3. Credible messengers. Identifying and mobilizing credible messengers at the local level in Afghanistan is critical. These can be important for diplomacy, dialogue, peacebuilding, strategic nonviolent resistance and unarmed civilian protection. There are normally people in each province and community that have relationships with various stakeholders, either by literally being related or through other types of interactions or shared activity that have occurred. Sometimes these are business leaders, religious leaders, elders, tribal leaders, charismatic figures, educators, social workers, athletes, retired soldiers or defectors. The strategy of enabling, connecting and resourcing influencers in local communities has proven to mitigate violence and can create conditions for some broader collaborative action. This also contributes to addressing critical root causes, such as lack of trust and inclusion.

4. Strategic nonviolent resistance. One form of such collaborative action would be training and support for strategic nonviolent resistance. This has happened to some extent and there are leaders on the ground with interest in such mobilization, such as the People’s Peace Movement as well as the Peace Training and Research Organization in Afghanistan. The People’s Peace Movement is a grassroots movement of civil society activists, relatives of victims killed in war and tribal elders. The Peace Training and Research Organization provides training in peacebuilding and good governance. They conduct research for governmental organizations, NGOs and local bodies, to inform policy and provide a deeper understanding of the relevant issues.

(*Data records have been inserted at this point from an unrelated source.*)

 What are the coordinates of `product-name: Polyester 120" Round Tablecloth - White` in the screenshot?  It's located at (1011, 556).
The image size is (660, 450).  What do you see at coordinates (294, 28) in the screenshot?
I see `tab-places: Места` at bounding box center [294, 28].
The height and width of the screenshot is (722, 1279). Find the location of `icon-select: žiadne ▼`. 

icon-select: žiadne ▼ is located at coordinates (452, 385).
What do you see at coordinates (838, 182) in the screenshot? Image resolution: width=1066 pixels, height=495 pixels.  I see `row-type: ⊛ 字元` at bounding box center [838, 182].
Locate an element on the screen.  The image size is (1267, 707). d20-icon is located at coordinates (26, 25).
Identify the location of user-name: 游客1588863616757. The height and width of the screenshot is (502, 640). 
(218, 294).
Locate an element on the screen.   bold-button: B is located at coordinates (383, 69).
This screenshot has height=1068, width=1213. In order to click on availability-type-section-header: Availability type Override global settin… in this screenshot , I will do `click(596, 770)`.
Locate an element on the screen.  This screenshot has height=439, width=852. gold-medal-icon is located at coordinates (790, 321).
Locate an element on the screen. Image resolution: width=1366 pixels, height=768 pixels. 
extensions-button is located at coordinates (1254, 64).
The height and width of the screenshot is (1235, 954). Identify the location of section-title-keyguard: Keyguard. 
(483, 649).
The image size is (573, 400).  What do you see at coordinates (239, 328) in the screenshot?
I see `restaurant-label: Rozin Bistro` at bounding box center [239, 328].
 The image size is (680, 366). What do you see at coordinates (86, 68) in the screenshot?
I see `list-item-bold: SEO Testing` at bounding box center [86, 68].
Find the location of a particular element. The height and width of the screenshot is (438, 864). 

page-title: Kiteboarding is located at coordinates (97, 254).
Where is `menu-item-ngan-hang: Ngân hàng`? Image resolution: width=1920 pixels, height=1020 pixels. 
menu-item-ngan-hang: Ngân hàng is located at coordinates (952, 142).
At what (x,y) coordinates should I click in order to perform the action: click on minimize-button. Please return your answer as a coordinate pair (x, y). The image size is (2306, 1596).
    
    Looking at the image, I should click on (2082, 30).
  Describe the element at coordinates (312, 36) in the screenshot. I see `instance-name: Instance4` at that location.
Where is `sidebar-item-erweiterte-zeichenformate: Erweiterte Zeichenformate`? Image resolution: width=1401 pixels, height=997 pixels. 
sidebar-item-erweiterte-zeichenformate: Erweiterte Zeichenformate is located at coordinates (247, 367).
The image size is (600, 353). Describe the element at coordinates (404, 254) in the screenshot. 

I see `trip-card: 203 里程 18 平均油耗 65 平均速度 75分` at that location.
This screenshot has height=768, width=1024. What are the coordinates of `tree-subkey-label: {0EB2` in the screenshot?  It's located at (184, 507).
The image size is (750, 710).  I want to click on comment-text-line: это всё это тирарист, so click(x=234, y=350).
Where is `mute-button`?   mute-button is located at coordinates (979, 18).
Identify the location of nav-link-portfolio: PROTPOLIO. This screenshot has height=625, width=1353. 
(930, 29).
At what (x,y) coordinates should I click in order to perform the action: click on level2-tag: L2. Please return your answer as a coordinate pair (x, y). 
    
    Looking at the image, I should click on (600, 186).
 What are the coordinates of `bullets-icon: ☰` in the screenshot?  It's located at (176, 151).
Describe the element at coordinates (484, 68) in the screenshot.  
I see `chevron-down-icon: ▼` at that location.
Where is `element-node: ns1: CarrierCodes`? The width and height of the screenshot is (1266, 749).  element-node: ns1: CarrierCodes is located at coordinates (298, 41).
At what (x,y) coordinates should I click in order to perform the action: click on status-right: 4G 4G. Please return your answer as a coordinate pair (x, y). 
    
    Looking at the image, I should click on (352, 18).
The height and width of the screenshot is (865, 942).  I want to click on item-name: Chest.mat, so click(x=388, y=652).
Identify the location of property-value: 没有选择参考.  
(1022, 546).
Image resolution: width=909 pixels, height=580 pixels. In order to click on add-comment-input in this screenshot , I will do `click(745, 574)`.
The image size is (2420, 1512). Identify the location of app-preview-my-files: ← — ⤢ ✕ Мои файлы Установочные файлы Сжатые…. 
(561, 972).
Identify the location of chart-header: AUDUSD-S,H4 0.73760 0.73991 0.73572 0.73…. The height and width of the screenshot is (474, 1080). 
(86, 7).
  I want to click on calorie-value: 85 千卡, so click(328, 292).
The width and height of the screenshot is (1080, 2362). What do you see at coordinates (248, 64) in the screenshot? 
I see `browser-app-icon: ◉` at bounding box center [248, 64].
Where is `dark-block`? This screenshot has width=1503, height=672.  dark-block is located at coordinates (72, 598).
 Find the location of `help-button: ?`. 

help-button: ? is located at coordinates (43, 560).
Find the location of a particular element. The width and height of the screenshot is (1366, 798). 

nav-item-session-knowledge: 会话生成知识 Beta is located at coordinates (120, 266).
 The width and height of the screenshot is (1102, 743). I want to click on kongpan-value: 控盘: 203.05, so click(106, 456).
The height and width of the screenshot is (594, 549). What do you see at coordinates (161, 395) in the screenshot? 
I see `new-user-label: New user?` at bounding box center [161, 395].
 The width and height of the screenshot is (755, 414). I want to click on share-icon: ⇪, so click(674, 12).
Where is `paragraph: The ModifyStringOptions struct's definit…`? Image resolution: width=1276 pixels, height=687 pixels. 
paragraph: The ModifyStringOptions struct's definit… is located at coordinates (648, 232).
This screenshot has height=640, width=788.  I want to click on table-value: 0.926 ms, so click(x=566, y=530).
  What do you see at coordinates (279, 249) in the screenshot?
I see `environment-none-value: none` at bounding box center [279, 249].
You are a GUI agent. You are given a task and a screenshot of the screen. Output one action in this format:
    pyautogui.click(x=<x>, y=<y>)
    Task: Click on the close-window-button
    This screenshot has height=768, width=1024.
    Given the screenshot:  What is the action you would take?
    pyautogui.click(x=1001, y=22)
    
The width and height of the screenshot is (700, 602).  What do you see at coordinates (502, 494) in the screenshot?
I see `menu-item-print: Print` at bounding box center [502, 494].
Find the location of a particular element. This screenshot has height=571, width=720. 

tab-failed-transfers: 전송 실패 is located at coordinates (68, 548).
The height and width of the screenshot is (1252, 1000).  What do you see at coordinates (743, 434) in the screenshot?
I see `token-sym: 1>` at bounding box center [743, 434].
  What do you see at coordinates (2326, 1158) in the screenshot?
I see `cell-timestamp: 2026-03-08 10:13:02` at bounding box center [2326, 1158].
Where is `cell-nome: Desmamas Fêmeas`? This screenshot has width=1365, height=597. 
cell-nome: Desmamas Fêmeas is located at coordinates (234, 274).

Yet, the resources and support has not been adequate. This is not about training people to protest in the streets per se, but about identifying doable concrete objectives, key sources of power, institutional pillars of support, potential allies and contingency plans in a very strategic way. For example, some concrete objectives might include ensuring local ceasefires, maintaining the flow of electricity, ensuring schools open for girls and releasing hostages. 

We’ve seen such activity function in very violent situations and even during ruthless dictatorships to overall reduce patterns of violence as well as address grievances. There were prominent examples even during ISIS control in Iraq. In fact, research has demonstrated that nonviolent resistance movements are two times as effective as violent resistance, and at least 10 times more likely to lead to a durable democracy. At times, such nonviolent resistance can manifest as nonviolent civilian-based defense strategies. 

5. Unarmed civilian protection and accompaniment. Another form of nonviolent collaborative action is unarmed civilian protection deployments, which can function to protect those at risk such as civilians, women and girls, those seeking evacuation and journalists. They use a variety of methods such as early warning/early response, rumor control, relationship building, accompaniment and interposition. This practice has also demonstrated proven success in war zones such as South Sudan, Colombia and Iraq. It has also gained important traction in U.N. policies and agencies. There has been some training in this within Afghanistan by groups like the DC Peace Team, and more support as well as training would be a critical contribution at this time. These units, especially with credible messengers, could function to provide some measure of safety to persons evacuating, trying to stay in certain locations, or trying to negotiate with various stakeholders.

The approaches cited above are not meant to be an exhaustive list; they are simply critical steps in a broader just peace process. Even if each of these are executed, some suffering and even death may still occur. Yet, they will go a long way toward mitigating such violence — not just in the short-term but, most importantly, the longer term. Ultimately, a coalition of credible messengers in Afghanistan will need to identify the kinds of people who are trusted by the people to govern.